Data to process:

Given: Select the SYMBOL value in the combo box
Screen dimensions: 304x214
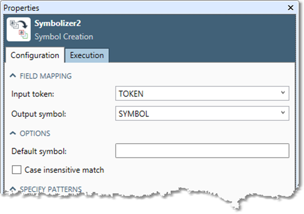Looking at the screenshot, I should pos(134,114).
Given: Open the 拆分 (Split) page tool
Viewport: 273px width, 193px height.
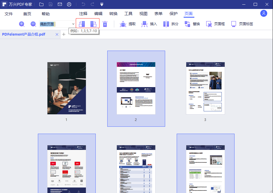Looking at the screenshot, I should (x=171, y=24).
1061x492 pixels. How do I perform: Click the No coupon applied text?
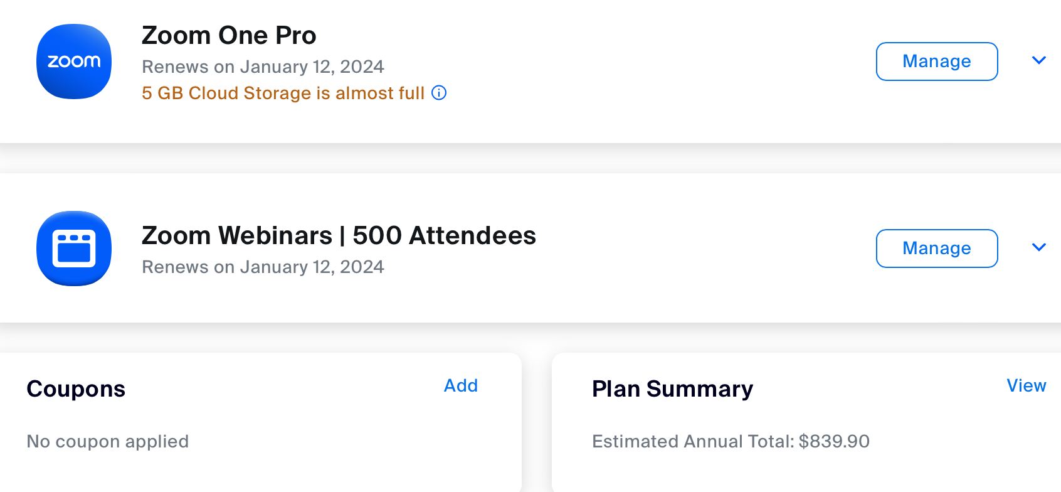point(107,441)
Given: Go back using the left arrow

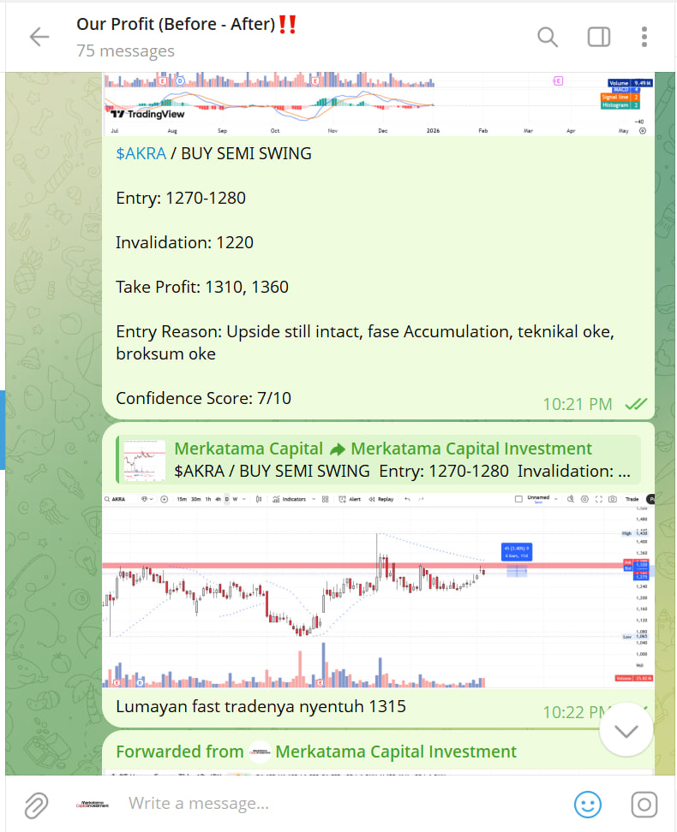Looking at the screenshot, I should (39, 37).
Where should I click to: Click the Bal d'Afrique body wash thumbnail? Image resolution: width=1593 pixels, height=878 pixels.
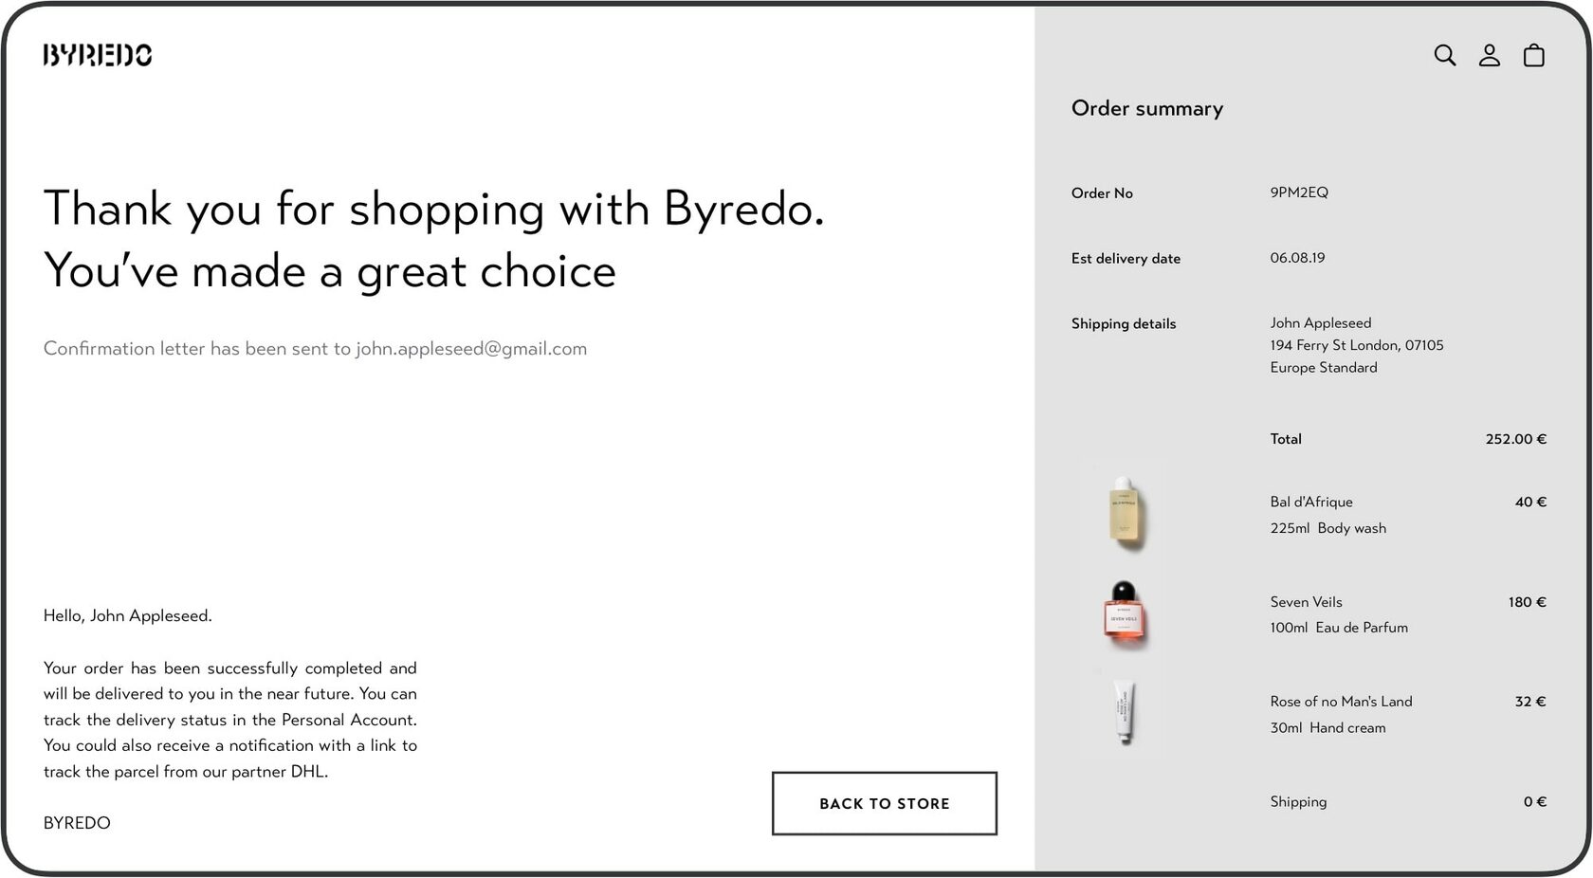pyautogui.click(x=1125, y=512)
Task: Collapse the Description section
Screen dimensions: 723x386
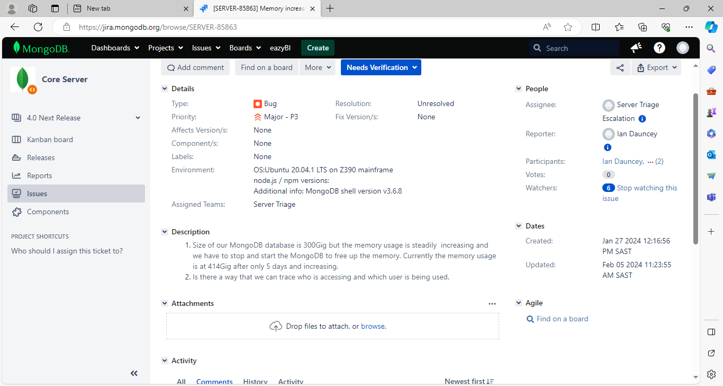Action: [165, 232]
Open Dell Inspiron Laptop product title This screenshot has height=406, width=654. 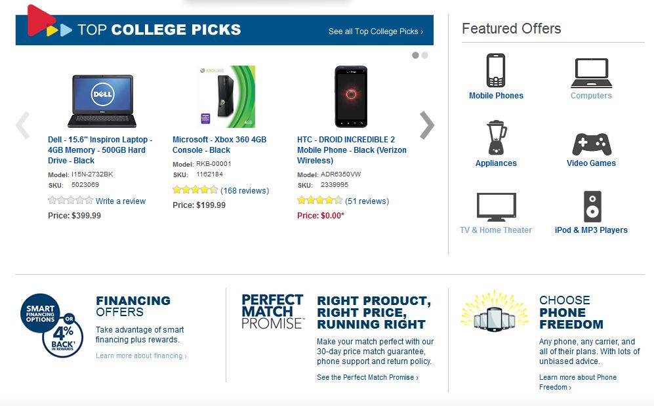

Your task:
All the records above must be retyped exactly, except for their pictures.

Finished exercise:
Given: Select the SYMBOL value in the combo box
Screen dimensions: 304x214
Looking at the screenshot, I should pos(134,114).
Given: Open the 拆分 (Split) page tool
Viewport: 273px width, 193px height.
Looking at the screenshot, I should (x=171, y=24).
1061x492 pixels. How do I perform: Click the No coupon applied text?
point(107,441)
Given: Go back using the left arrow

Looking at the screenshot, I should (39, 37).
Where should I click to: Click the Bal d'Afrique body wash thumbnail? Image resolution: width=1593 pixels, height=878 pixels.
pyautogui.click(x=1125, y=512)
Task: Collapse the Description section
Screen dimensions: 723x386
Action: [165, 232]
Open Dell Inspiron Laptop product title This screenshot has height=406, width=654. 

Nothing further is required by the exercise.